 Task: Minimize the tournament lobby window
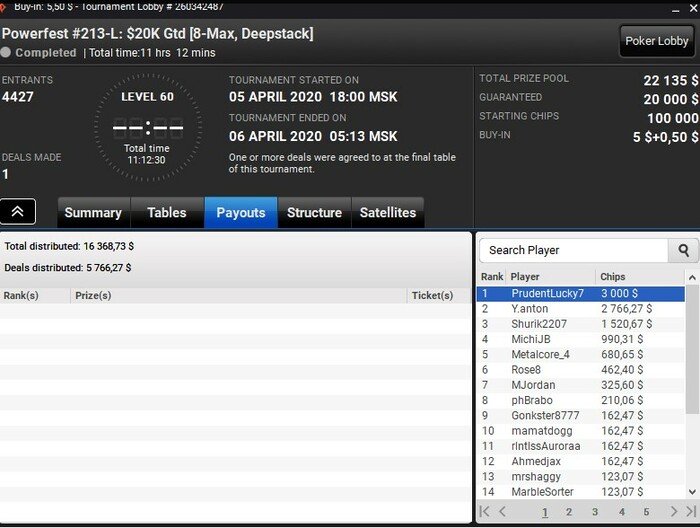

* * *

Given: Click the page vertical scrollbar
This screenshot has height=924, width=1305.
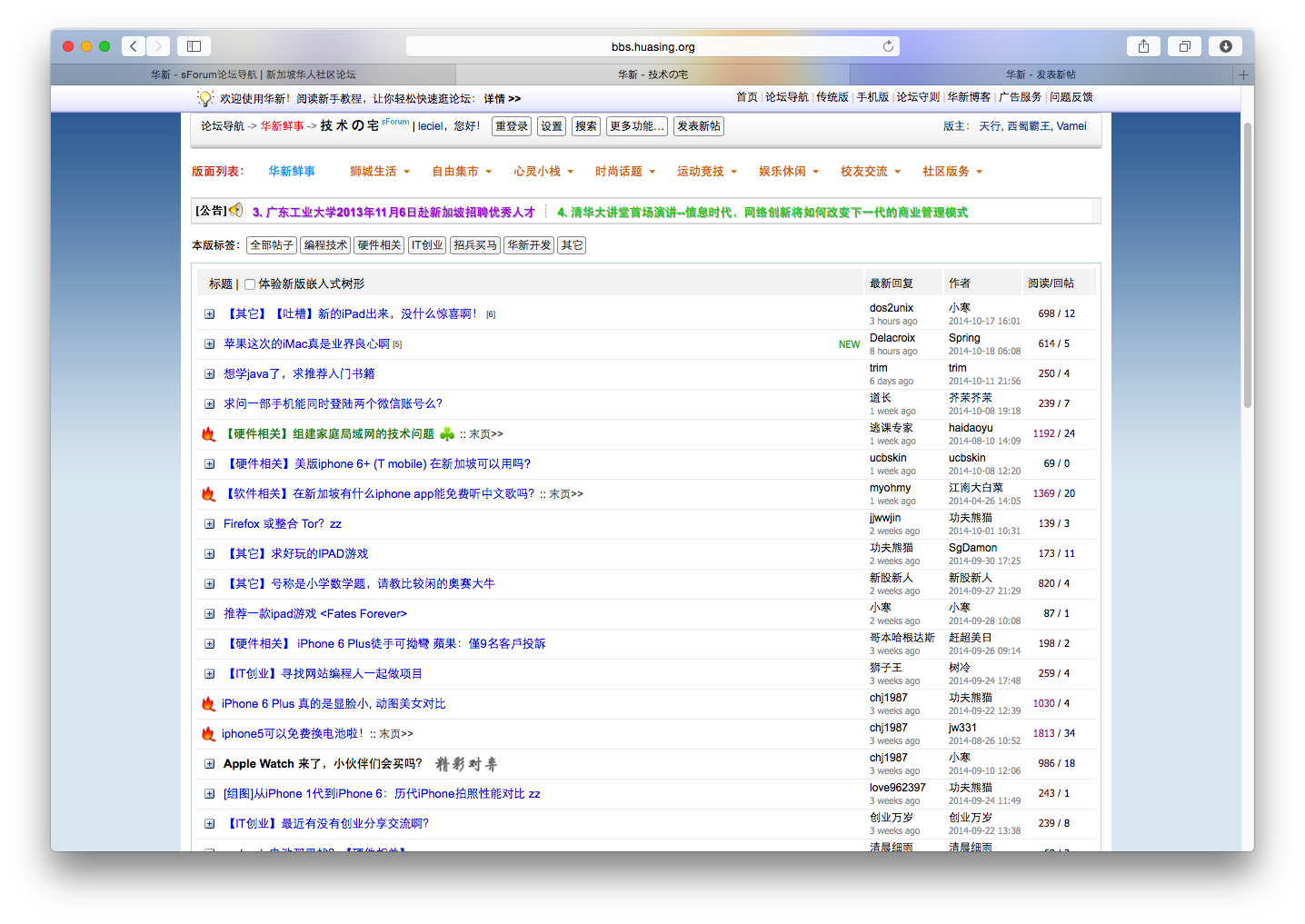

...

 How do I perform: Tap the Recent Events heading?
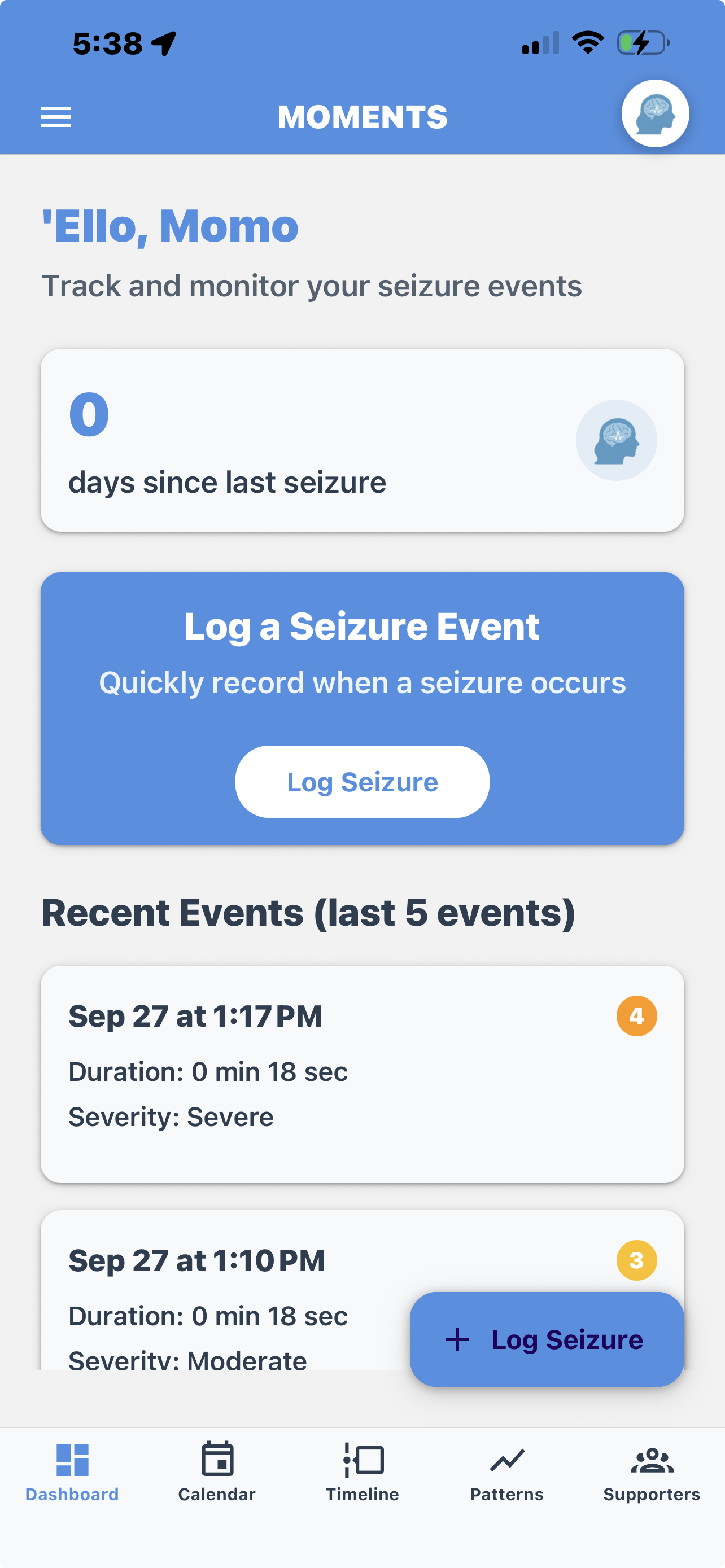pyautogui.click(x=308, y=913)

*Task description:* When the line with "Given: Click the page vertical scrollbar" is reached in the data above, start copying there, and copy each line exactly until the line with "This screenshot has height=924, width=1305." has been copied; copy nothing else.

*Problem solution:*
Given: Click the page vertical scrollbar
This screenshot has height=924, width=1305.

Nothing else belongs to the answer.